One useful distinction that I have relied upon is a journalistic one. Journalists distinguish between voice and opinion in evaluating their articles. Supposedly, most pieces of reportage are supposed to be without voice or opinion, being able to be written by anyone. That is tremendously difficult, but it is the goal. Some articles contain voice but not opinion: articles of legal analysis or political analysis for example. They cannot have been written by just anyone and they have a recognizable voice, but they are grounded in a established body of facts that still is the main focus. Finally, opinion is when all checks are off and writers are able to write whatever they want, within the boundaries of fact, from a distinctly individual perspective that is designed to provoke argument.

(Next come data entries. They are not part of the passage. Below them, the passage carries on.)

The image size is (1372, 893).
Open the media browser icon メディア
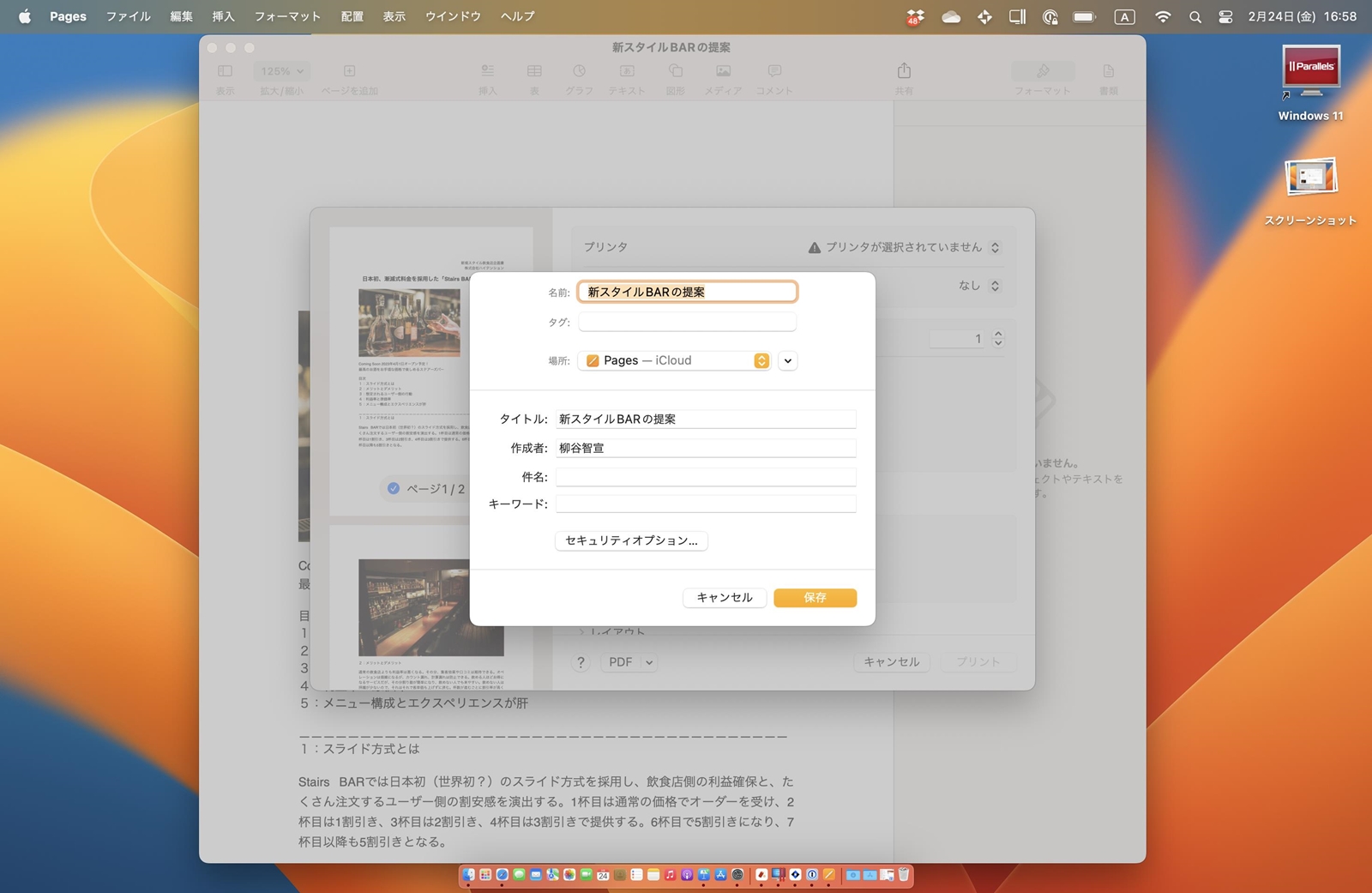[x=723, y=77]
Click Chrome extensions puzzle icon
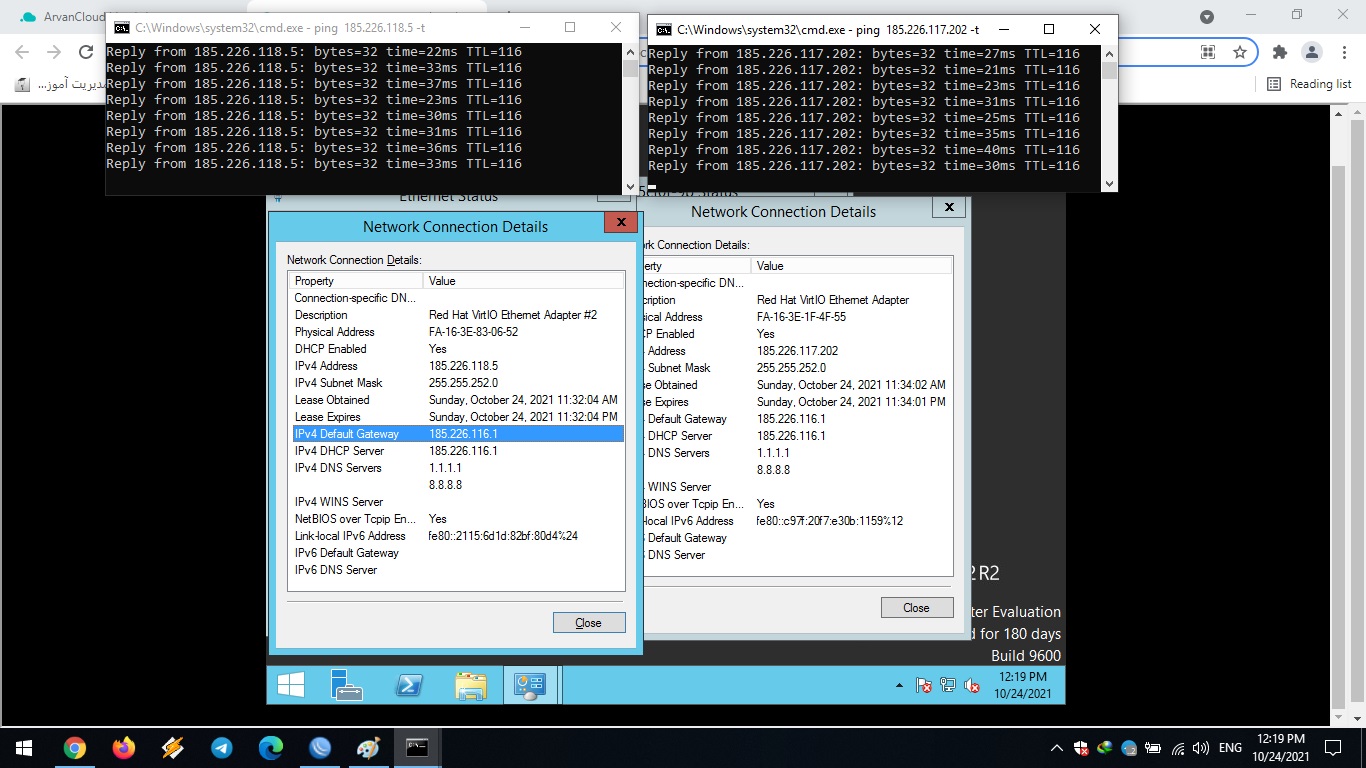 (x=1279, y=52)
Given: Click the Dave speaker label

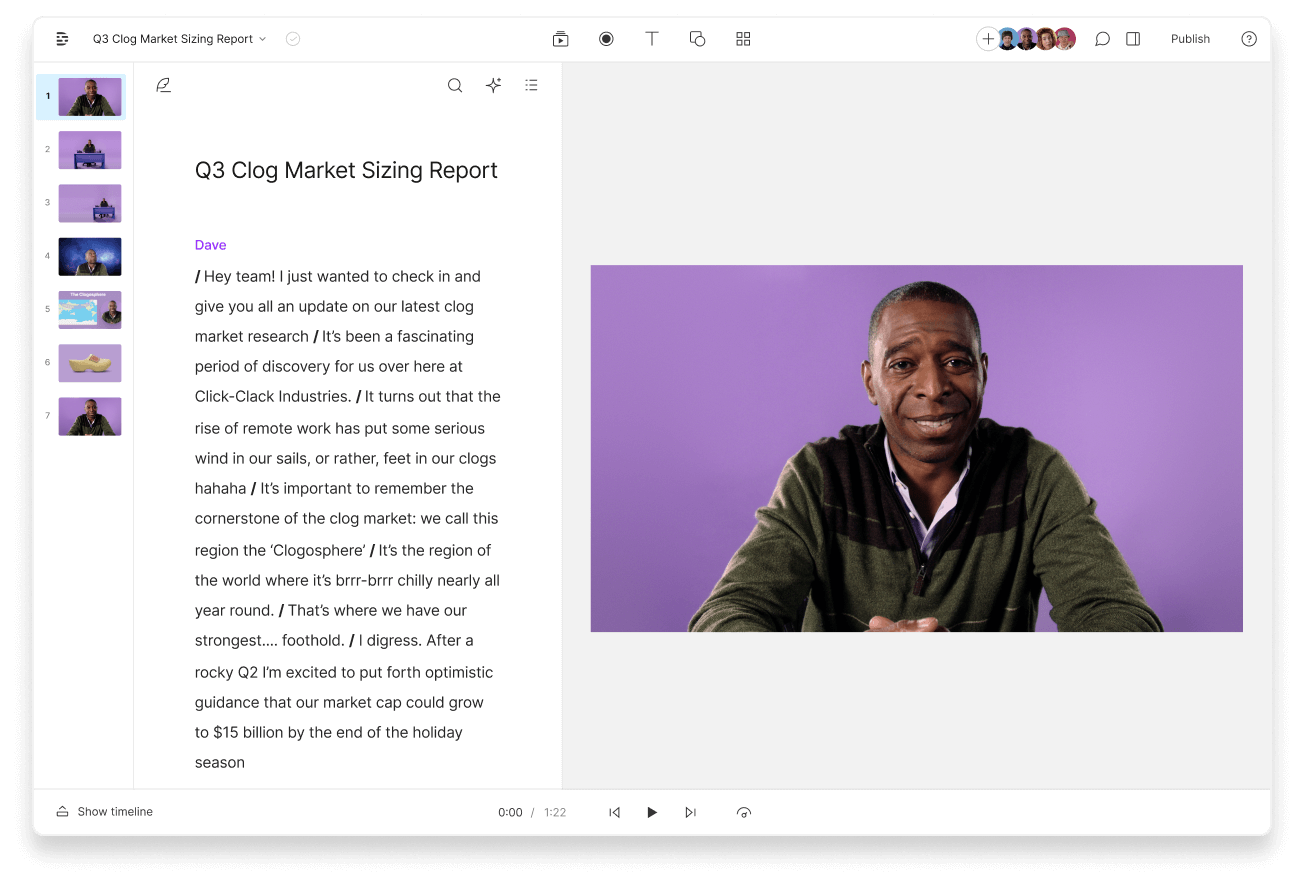Looking at the screenshot, I should pyautogui.click(x=211, y=245).
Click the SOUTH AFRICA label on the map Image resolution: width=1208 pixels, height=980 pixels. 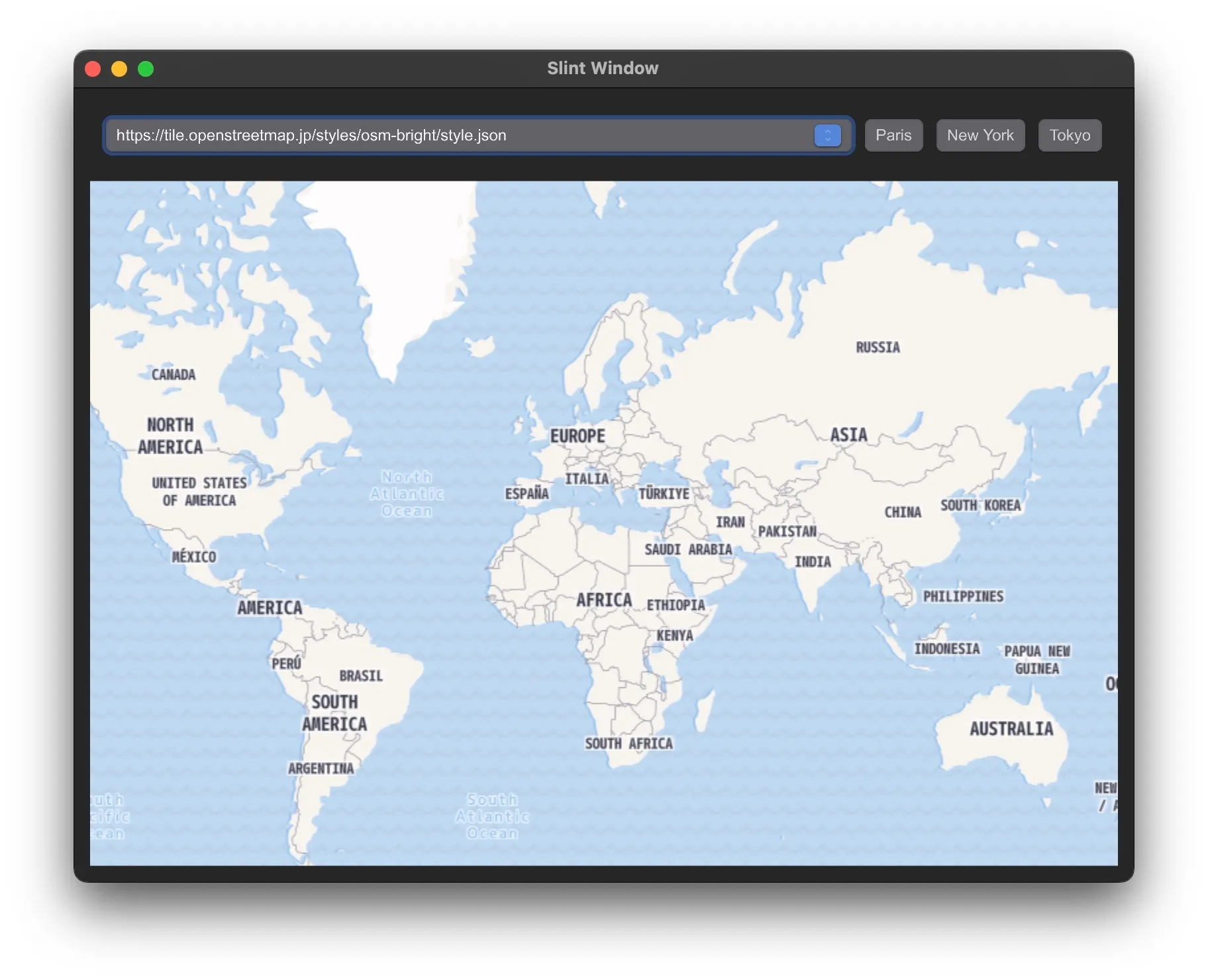(629, 743)
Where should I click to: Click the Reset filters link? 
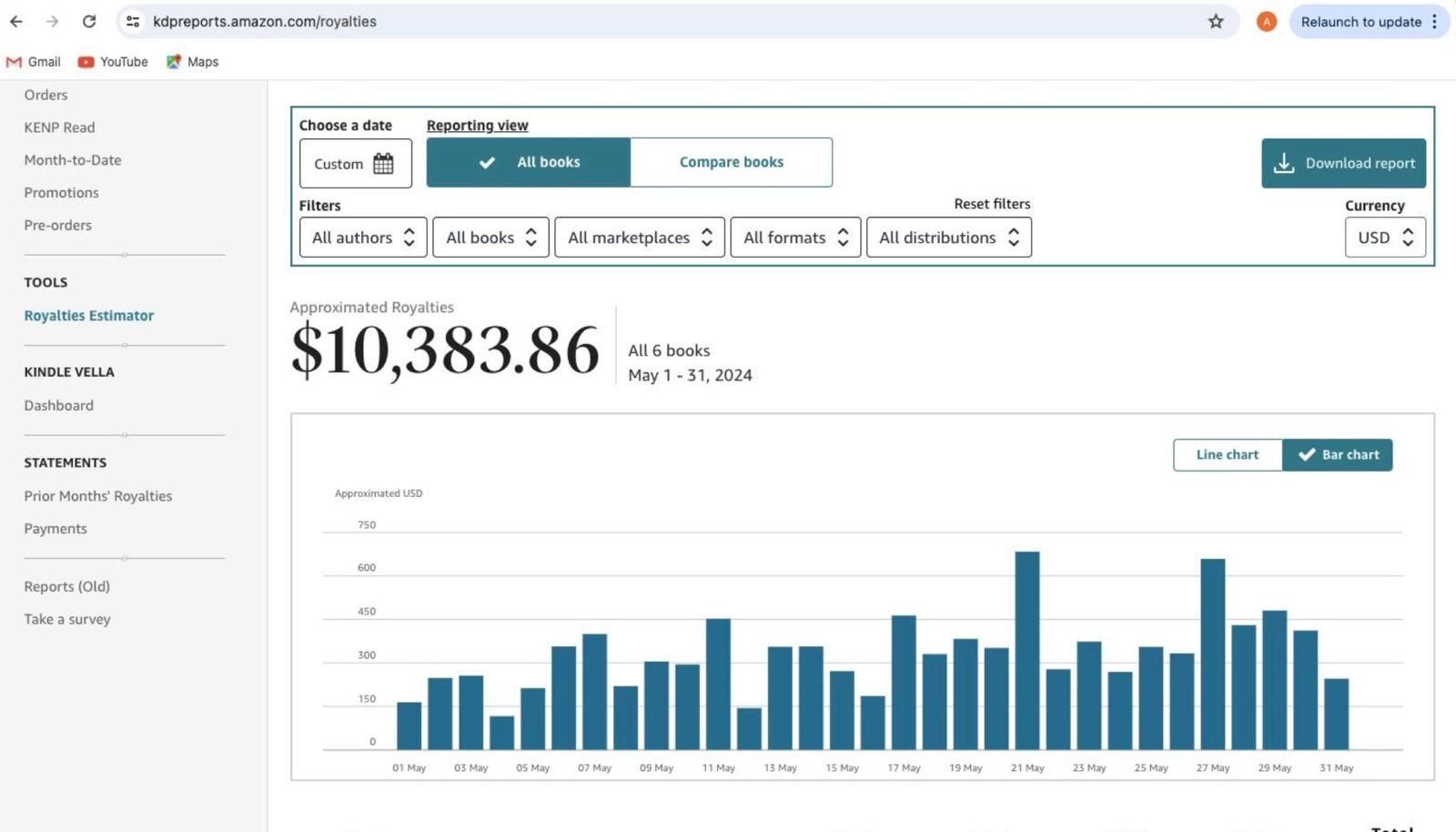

If we read Fish as saying that an instructor should have no voice or opinion in a classroom, that is difficult if not impossible given the fact that the instructor is designing the course, establishing the goals, etc. But I do not read Fish in that way, so my position is that the instructor can have a voice in the classroom on politics but cannot have opinion. I am aware that the boundary is fluid, but I think that it is important to make these distinctions lest we give the legislatures continued license to meddle in the academic affairs of the university because professors are using their positions to propagate political opinions behind the cover of their academic freedom.
David–You make good points, especially in contrasting the different types of history classrooms–one that asks students to recite against one that asks them to think critically about the material and historiography. Hopefully we all do our best to adhere to the latter model.
That said, I remain unconvinced that teachers should even attempt political objectivity. It is my experience that students see through such a disposition as false, that students want their professors to be advocates for something, political or otherwise. If my goal were to convince my students to vote Democratic, or to convince them that George Bush is a war criminal, then I would not be a very good teacher because these goals are expedient, partisan, and, frankly, boring. But my goal is to get my students to question their presuppositions, both epistemological AND political. Having such a goal is what gets me out of bed in the morning, it’s what drives me, makes me passionate and, as such, it’s what makes me an effective teacher. If such passions were stamped out by professional “objectivity” as advanced by Fish, then I’d be a bad and boring teacher.
In terms of not alienating students, style matters. My conservative students tend to really like my classes because they’re well aware that political disagreement is never the basis for how I evaluate them, in fact, quite the opposite, as those students who are willing to challenge me or the material in thoughtful ways, with use of evidence, thrive in my class.
In the end, I guess I’m not naive or self-important enough to think that my students care all that much about my politics or objectives, that they’ll seriously notice the difference between me being “political” or me being “objective.” The only thing they will know for certain is if I’m boring. Cheers.